Волна стала совсем мелкая, под килем заскрипел песок, лодка остановилась. Топорков свернул парус. Мальчик разулся и прыгнул в воду. Ему едва закрыло колени. Он подтащил лодку ближе к берегу и пошел к лесу.

— Как мы попали… Туда ли? Финляндия ли? — спросил Осетров.

— Анти пошел на разведку, — сказал Топорков.

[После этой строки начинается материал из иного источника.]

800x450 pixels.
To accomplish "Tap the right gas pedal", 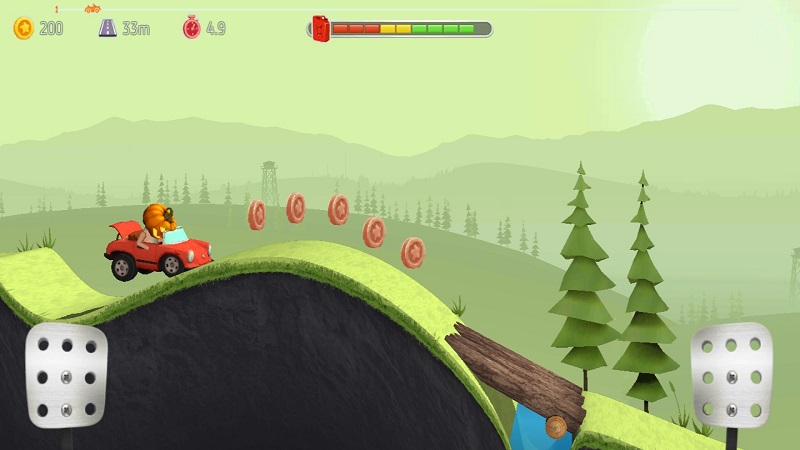I will point(731,375).
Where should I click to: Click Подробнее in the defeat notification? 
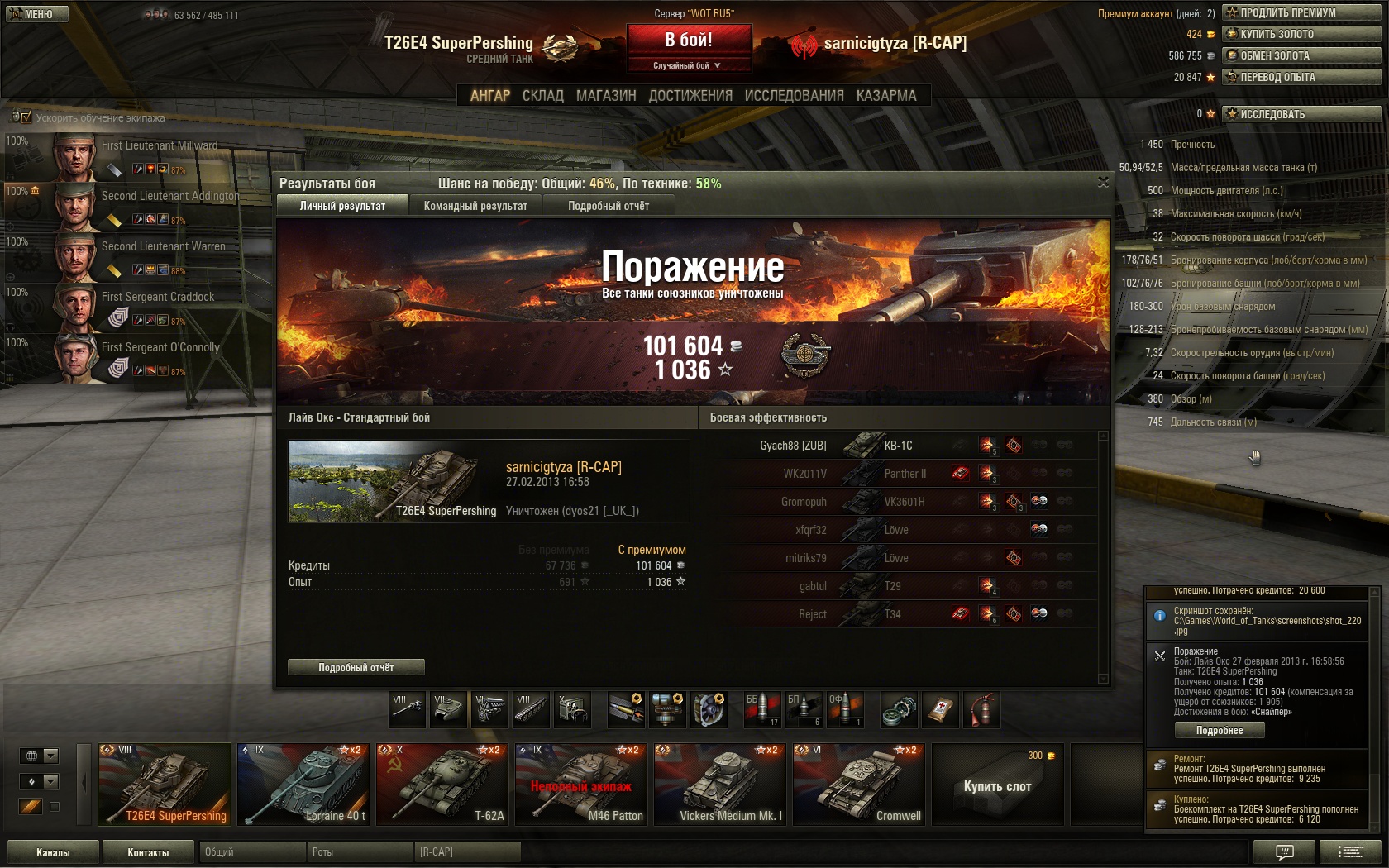1220,730
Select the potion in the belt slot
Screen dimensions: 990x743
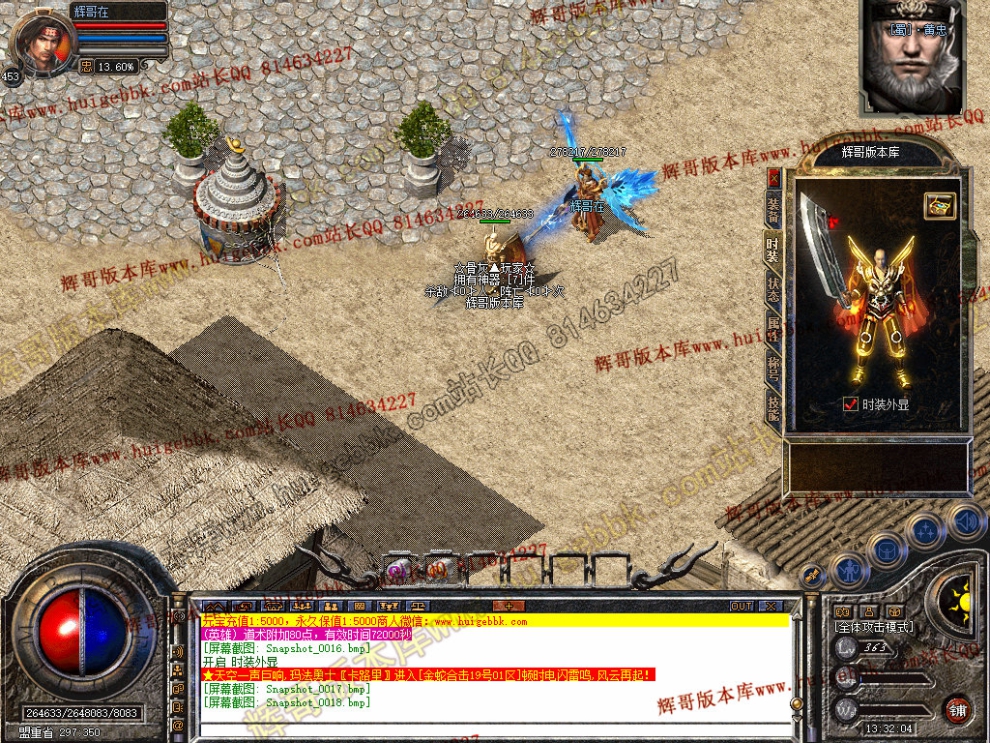coord(397,571)
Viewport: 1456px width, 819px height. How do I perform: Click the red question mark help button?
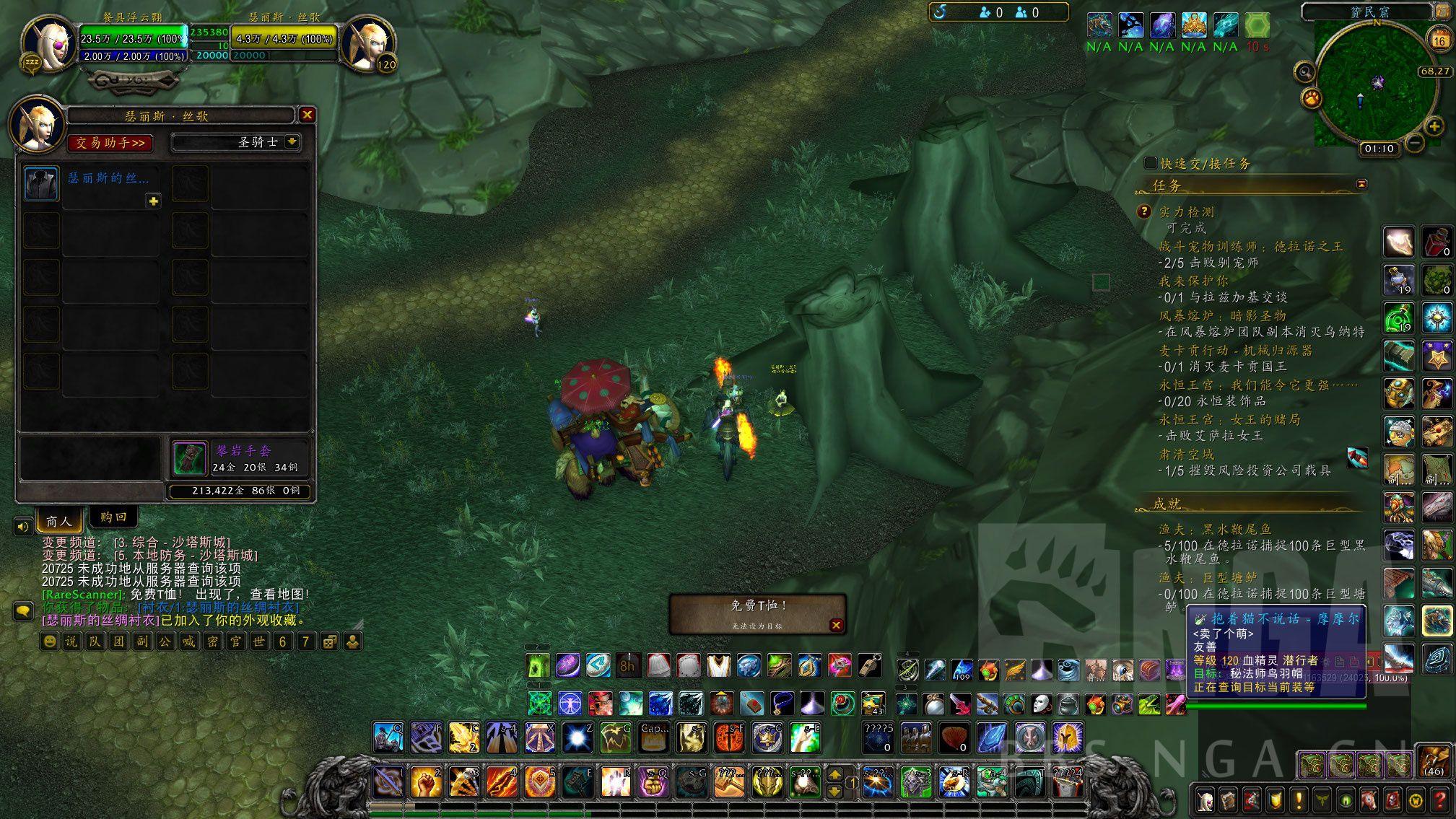pos(1439,800)
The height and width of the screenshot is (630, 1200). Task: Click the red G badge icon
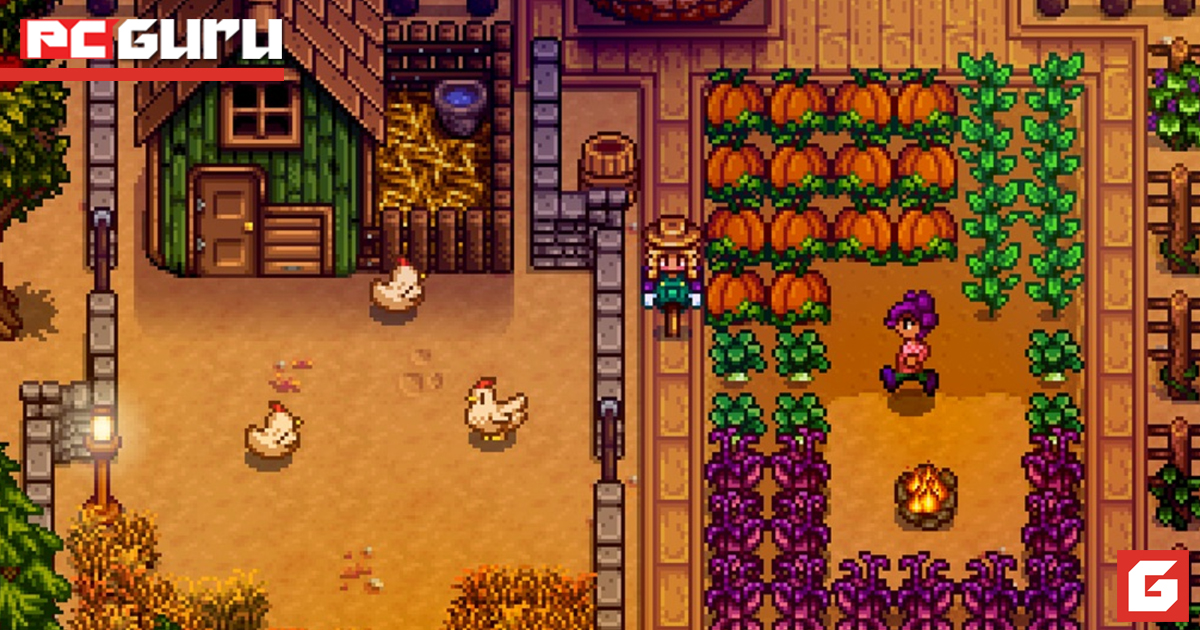click(x=1152, y=585)
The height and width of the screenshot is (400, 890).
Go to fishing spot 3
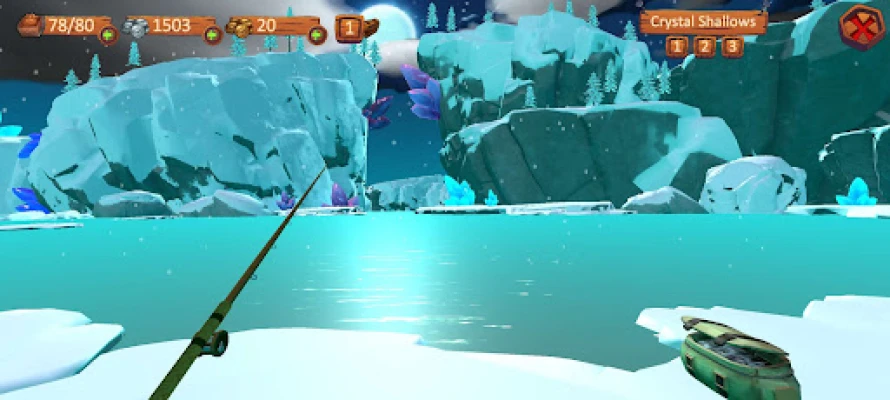[x=733, y=46]

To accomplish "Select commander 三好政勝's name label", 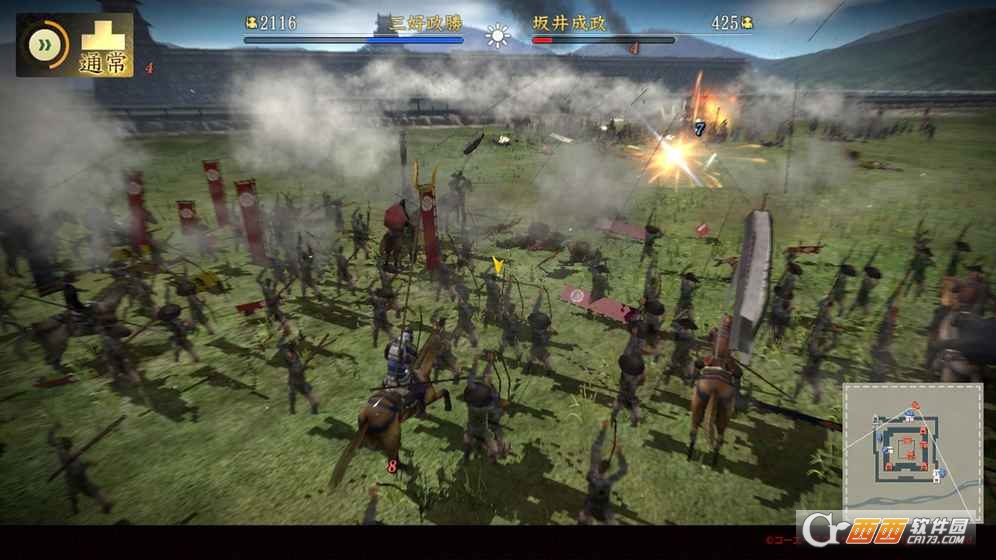I will coord(418,22).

Прошел час ожидания на берегу у вытащенной лодки. Потом пришли финны с Анти и все пошли в какую-то деревушку, а оттуда на военный пост. Мрачный солдат в немецкой шинели, небрежно одетый, хрипло, по-чухонски ругался и все поминал какого-то лейтенанта. Было совершенно светло. Бледное небо висело над лесом, вдали шумело море, ставшее темно-синим, кругом был молодой чистый снег, и звонко раздавались голоса людей в морозном воздухе. Ребятишки шли в школу и кидались снежками. Мохнатая собака прыгала на них, виляя хвостом. Полежаев, Таня, Железкин и Осетров сидели в маленькой хате, против них сидел солдат и курил трубку. В небольшое окно виднелся снег, лес, голубое небо и синее море.

«Неужели свобода? — думал каждый из них. — Неужели в прошлое отходят грязь и мусор, голод и холод, вонь и мерзость Российской Социалистической Федеративной Советской республики, неужели не будет больше казней, расстрелов, чрезвычаек?»

Было жутко. Неприятен был солдат, хмуро и с презрением глядевший на них. Шли минуты, слагались в часы, а ничто не изменялось в их положении. Наконец пришел лейтенант. Он был чисто одет, молод, красен от мороза, и светлые глаза его нагло смотрели на «беженцев». Он притворялся, что очень дурно говорит по-русски.

— Ню, эт-та глюпости совсем, — говорил он. — Паспорта подавай… виза… Надо пропускной пост. Идите обратно. Откуда пришли. Я не могу пускайт. Тут и так все полно.

Осетров перемигнулся с Полежаевым и увел финна в другую комнату. Слышен был за дверью горячий голос Осетрова: «Я с вами, как офицер с офицером говорю… Дочь свитского генерала… Вы понимаете… Да… Да…»

Лейтенант быстро что-то отвечал и говорил на чистом русском языке. Часто слышались слова: «марки», «дороговизна жизни», «я бы купил», «если что-либо ценное». Через полчаса оба вернулись. Лица у обоих были красные и довольные.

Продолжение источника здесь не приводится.